Reproduce the records word for word, starting at the line that contains "Expand the 100kB" and continuing through the last line of the records.
——————
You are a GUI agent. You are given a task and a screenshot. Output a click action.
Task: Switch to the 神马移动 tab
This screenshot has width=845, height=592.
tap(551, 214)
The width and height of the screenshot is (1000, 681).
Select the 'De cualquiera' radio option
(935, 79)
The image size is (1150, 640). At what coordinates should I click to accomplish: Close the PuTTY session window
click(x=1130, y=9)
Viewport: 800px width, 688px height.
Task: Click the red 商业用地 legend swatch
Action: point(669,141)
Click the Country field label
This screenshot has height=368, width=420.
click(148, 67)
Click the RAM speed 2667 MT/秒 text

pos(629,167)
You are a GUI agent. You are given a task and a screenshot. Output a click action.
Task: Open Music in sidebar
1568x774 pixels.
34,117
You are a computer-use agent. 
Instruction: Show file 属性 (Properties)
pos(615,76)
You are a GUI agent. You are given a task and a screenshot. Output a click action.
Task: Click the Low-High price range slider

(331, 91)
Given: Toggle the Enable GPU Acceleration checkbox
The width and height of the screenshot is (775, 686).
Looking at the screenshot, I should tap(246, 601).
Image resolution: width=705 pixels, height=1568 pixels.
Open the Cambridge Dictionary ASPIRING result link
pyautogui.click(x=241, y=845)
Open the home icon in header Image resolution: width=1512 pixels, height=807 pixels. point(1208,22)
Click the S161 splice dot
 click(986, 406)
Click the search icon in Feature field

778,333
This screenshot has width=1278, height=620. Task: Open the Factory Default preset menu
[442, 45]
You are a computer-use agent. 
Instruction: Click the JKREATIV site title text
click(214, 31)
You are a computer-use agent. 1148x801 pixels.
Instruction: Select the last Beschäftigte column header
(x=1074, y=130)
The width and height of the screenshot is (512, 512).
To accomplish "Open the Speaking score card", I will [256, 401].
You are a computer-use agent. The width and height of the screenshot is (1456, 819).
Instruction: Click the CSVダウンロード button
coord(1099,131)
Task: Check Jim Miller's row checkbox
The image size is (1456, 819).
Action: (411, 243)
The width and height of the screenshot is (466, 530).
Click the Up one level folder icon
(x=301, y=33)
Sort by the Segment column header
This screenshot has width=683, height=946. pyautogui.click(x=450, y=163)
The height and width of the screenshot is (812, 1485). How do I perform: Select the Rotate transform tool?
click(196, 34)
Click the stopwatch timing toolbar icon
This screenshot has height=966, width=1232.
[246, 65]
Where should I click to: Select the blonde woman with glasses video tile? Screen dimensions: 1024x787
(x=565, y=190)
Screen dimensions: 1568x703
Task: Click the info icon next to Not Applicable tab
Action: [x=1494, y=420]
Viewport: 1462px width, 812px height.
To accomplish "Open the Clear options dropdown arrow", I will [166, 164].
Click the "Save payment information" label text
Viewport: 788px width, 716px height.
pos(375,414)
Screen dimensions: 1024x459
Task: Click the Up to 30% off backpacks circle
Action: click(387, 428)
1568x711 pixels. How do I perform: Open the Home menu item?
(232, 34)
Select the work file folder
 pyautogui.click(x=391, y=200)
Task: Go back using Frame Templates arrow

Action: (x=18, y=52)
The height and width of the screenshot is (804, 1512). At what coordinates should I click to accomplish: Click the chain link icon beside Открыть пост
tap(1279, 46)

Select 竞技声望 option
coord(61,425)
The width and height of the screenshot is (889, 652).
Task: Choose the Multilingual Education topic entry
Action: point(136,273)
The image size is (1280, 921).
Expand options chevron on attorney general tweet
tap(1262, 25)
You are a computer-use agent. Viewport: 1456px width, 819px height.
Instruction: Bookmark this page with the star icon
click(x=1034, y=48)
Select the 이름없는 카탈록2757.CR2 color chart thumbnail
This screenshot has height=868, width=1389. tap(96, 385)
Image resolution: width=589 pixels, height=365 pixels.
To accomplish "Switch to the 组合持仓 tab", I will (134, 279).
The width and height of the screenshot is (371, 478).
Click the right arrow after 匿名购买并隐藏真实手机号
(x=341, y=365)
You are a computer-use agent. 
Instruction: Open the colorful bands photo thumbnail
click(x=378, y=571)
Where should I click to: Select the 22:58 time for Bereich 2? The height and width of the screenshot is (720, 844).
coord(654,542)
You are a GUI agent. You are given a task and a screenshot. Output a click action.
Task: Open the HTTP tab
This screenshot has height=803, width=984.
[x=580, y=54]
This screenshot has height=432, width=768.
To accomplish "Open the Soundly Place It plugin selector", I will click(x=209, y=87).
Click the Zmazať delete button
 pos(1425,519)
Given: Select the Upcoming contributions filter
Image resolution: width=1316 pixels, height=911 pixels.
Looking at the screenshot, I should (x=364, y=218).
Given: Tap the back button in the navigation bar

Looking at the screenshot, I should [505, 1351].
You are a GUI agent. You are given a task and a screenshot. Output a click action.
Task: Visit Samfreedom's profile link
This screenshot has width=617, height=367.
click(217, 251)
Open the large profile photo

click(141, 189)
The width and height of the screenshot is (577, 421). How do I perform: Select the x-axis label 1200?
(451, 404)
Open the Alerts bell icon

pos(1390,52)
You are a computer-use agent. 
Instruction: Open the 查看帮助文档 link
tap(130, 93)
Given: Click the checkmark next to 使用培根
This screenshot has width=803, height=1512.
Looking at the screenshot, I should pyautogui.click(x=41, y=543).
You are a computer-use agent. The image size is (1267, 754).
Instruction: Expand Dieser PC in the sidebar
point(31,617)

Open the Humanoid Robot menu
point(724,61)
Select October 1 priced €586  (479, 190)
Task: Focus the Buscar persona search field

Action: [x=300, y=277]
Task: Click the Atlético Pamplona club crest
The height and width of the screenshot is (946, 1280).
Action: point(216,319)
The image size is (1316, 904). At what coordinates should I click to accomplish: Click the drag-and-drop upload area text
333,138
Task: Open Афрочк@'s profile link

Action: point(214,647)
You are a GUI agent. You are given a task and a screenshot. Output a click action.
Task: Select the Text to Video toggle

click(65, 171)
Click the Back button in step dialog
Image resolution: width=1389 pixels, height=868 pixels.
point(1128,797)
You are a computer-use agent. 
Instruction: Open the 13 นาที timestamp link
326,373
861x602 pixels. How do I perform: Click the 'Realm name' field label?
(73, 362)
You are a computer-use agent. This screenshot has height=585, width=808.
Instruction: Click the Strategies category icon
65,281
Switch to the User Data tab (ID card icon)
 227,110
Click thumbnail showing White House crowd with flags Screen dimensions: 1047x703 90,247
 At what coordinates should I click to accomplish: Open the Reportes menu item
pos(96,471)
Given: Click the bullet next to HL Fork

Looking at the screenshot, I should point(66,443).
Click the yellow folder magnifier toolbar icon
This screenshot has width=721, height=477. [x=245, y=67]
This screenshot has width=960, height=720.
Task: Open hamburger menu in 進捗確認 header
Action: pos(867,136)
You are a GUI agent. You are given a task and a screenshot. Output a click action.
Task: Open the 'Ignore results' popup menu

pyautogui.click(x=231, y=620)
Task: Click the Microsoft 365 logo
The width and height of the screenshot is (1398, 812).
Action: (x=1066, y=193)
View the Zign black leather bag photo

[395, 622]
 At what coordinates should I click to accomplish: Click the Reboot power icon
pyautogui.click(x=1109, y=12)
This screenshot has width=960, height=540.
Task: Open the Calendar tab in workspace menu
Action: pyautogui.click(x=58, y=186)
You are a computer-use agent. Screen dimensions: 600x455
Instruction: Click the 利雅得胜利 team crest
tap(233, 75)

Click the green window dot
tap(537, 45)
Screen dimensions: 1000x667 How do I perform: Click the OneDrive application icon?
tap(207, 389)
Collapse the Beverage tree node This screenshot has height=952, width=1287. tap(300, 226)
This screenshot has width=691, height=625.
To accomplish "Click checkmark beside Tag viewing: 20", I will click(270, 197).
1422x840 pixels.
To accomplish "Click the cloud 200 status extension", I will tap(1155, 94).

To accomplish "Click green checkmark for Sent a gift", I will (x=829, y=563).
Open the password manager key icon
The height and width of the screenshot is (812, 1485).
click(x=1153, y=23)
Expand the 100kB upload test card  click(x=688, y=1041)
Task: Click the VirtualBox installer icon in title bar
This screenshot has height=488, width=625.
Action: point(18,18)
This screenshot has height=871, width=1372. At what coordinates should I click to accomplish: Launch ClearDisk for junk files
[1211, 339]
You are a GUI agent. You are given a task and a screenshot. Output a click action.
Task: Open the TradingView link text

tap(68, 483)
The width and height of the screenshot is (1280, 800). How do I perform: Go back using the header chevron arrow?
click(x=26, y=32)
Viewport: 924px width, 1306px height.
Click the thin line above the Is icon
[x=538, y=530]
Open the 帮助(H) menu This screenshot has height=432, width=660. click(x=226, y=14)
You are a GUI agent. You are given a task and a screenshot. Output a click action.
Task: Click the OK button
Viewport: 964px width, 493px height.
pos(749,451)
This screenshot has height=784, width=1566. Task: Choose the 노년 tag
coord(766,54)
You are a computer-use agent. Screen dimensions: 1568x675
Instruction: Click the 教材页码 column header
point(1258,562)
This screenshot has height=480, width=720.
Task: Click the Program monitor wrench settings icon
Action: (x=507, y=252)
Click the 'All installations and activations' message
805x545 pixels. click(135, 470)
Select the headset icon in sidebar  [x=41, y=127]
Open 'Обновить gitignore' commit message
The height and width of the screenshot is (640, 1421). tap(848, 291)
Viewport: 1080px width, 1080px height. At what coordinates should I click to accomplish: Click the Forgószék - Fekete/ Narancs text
——————
● **Correct response**:
Expand the 100kB upload test card  click(x=688, y=1041)
Task: Click the VirtualBox installer icon in title bar
This screenshot has height=488, width=625.
Action: point(18,18)
This screenshot has height=871, width=1372. At what coordinates should I click to accomplish: Launch ClearDisk for junk files
[1211, 339]
You are a GUI agent. You are given a task and a screenshot. Output a click action.
Task: Open the TradingView link text

tap(68, 483)
The width and height of the screenshot is (1280, 800). How do I perform: Go back using the header chevron arrow?
click(x=26, y=32)
Viewport: 924px width, 1306px height.
Click the thin line above the Is icon
[x=538, y=530]
Open the 帮助(H) menu This screenshot has height=432, width=660. click(x=226, y=14)
You are a GUI agent. You are given a task and a screenshot. Output a click action.
Task: Click the OK button
Viewport: 964px width, 493px height.
pos(749,451)
This screenshot has height=784, width=1566. Task: Choose the 노년 tag
coord(766,54)
You are a computer-use agent. Screen dimensions: 1568x675
Instruction: Click the 教材页码 column header
point(1258,562)
This screenshot has height=480, width=720.
Task: Click the Program monitor wrench settings icon
Action: (x=507, y=252)
Click the 'All installations and activations' message
805x545 pixels. click(135, 470)
Select the headset icon in sidebar  [x=41, y=127]
Open 'Обновить gitignore' commit message
The height and width of the screenshot is (640, 1421). tap(848, 291)
Viewport: 1080px width, 1080px height. At what coordinates should I click to accomplish: Click the Forgószék - Fekete/ Narancs text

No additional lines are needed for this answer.